Safe way to reference nested member

Question

I have a struct with some other structs as member. Both external and internal structs are StandardLayout (it can be even assumed that internal are plain old data). Something like this:

struct Inner1 {
    int a = 0, b = 0;
};
struct Inner2 {
    int c = 0, d = 0;
};
struct Outer {
    Inner1 x;
    std::string s;
    Inner2 y;
};

I want to write some function that takes Outer& and object of some type T that can return value of any nested field, depending on argument:

int get(Outer& o, T field);

If Outer was a flat structure, pointers to member would be exactly what I needed, however it is not flat.

The trivial way is to make T a enum of all fields and write a switch, but I it it not efficient. The faster way is to make T an offset and write

int get(Outer& o, size_t field) {
    return *reinterpret_cast<int*>(reinterpret_cast<char*>(o) + field);
}

and then call it like get(o, offsetof(Outer, y) + offsetof(Inner2, c)). It works, but I am not sure if it is guaranteed to work - if it is correct to sum offsets like this and if it is safe to take member value by offset.

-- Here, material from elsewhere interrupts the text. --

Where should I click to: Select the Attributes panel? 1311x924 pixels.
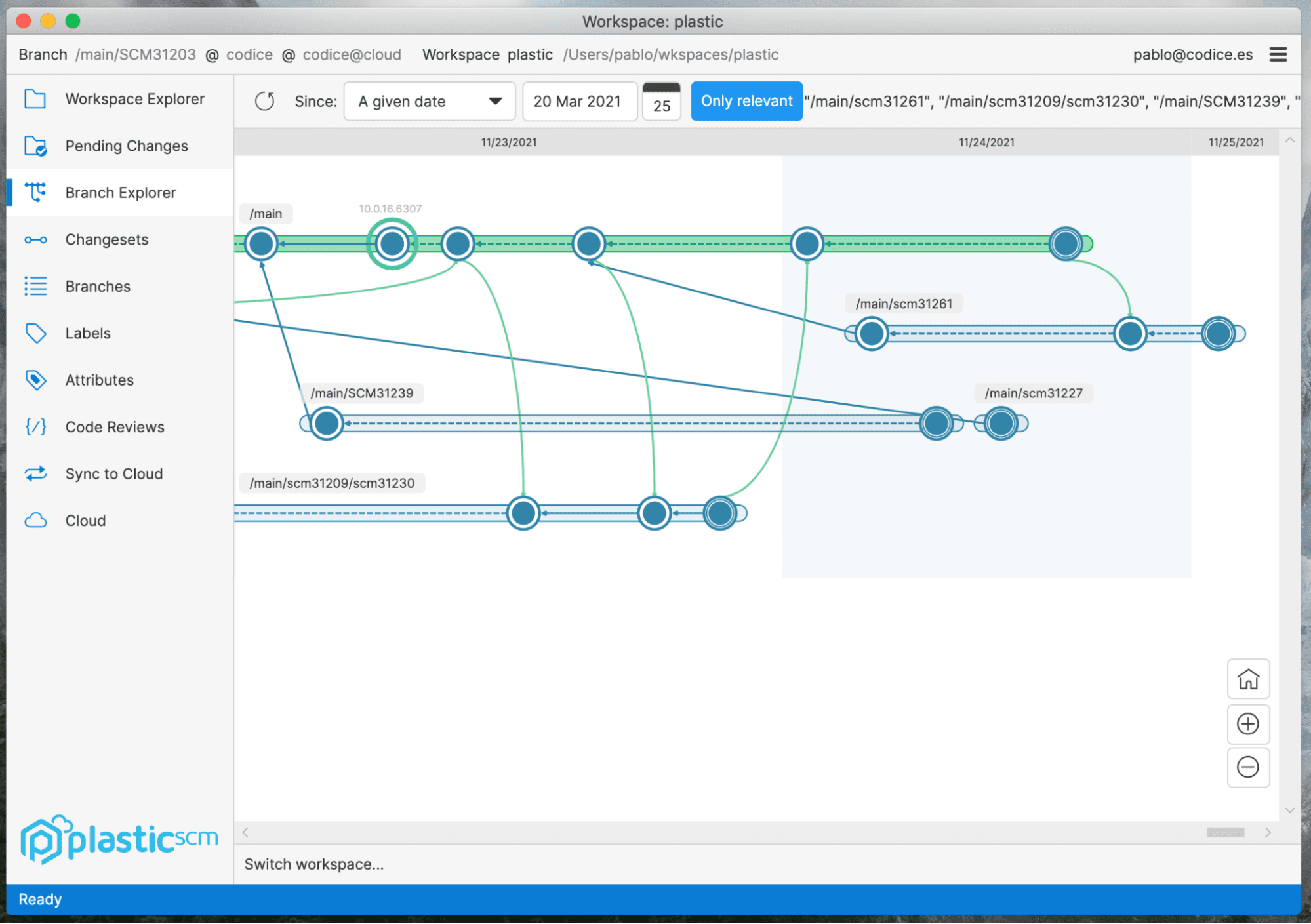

So, the question: is this way safe? If not, is there a safe way? Constructing values of T can be arbitrary complex, however using them should be fast.

Motivation: I will need to put values from some of nested fields in some order, known at startup, but not in compile time. I wanted to create an array of T at startup and then, when getting particular object, use this precalced array.

[UPD]: So it will be used like this:

void bar(int);
void foo(Outer& o, vector<T>& fields) {
    for (auto& field : fields) {
        bar(get(o, field));
    }
}

Answer 1

You can do it this way.

/* main.cpp */

#include <string>
#include <iostream>

using namespace std;

struct Inner1 {
    int a = 0, b = 0;
};

struct Inner2 {
    int c = 0, d = 0;
};

struct Outer {
    Inner1 x;
    std::string s;
    Inner2 y;
};

struct OuterMember
 {
  int (*getter)(Outer &obj);
 };

inline int get(Outer &obj,OuterMember field) { return field.getter(obj); }

template <auto Ptr1,auto Ptr2>
auto GetInnerMember(Outer &obj) { return (obj.*Ptr1).*Ptr2; }

inline constexpr OuterMember OuterMemberA = { GetInnerMember<&Outer::x,&Inner1::a> } ; 

inline constexpr OuterMember OuterMemberB = { GetInnerMember<&Outer::x,&Inner1::b> } ; 

inline constexpr OuterMember OuterMemberC = { GetInnerMember<&Outer::y,&Inner2::c> } ; 

inline constexpr OuterMember OuterMemberD = { GetInnerMember<&Outer::y,&Inner2::d> } ; 

/* main() */

int main()
 {
  Outer obj;

  obj.x.a=1;
  obj.x.b=2;
  obj.y.c=3;
  obj.y.d=4;

  cout << "a = " << get(obj,OuterMemberA) << endl ;
  cout << "b = " << get(obj,OuterMemberB) << endl ;
  cout << "c = " << get(obj,OuterMemberC) << endl ;
  cout << "d = " << get(obj,OuterMemberD) << endl ;

  return 0;
 }

Answer 2

I do think this is safe (as in not a violation of strict aliasing).

However, the language does have a better mecanism for doing this: Pointers to data members, which compile down to basically an offset.

The caveat is that you'll have to make separate overloads for Inner1 and Inner2

int get(Outer& o, int Inner1::* m) {
    return o.x.*m;
}

int get(Outer& o, int Inner2::* m) {
    return o.y.*m;
}

int foo() {
  Outer tmp;
  return get(tmp, &Inner1::a) + get(tmp, &Inner2::d);
}

Answer 3

You can achieve the same using function template specialization see sample code below

#include <iostream>

using namespace std;

struct Inner1 {
int a = 1, b = 2;
};
struct Inner2 {
int c = 3, d = 4;
};
struct Outer {
Inner1 x;
std::string s;
Inner2 y;
};

template<typename T>
int get(Outer&o);

template<>
int get<Inner1>(Outer& o)
{
 return o.x.a;
}

template<>
int get<Inner2>(Outer& o)
{
  return o.y.c;
}

int main()
{
  Outer out;
  std::cout << get<Inner1>(out)  << std::endl;
  std::cout << get<Inner2>(out)  << std::endl;

  return 0;
}

I hope this helps!. The more interesting thing is that this is type safe.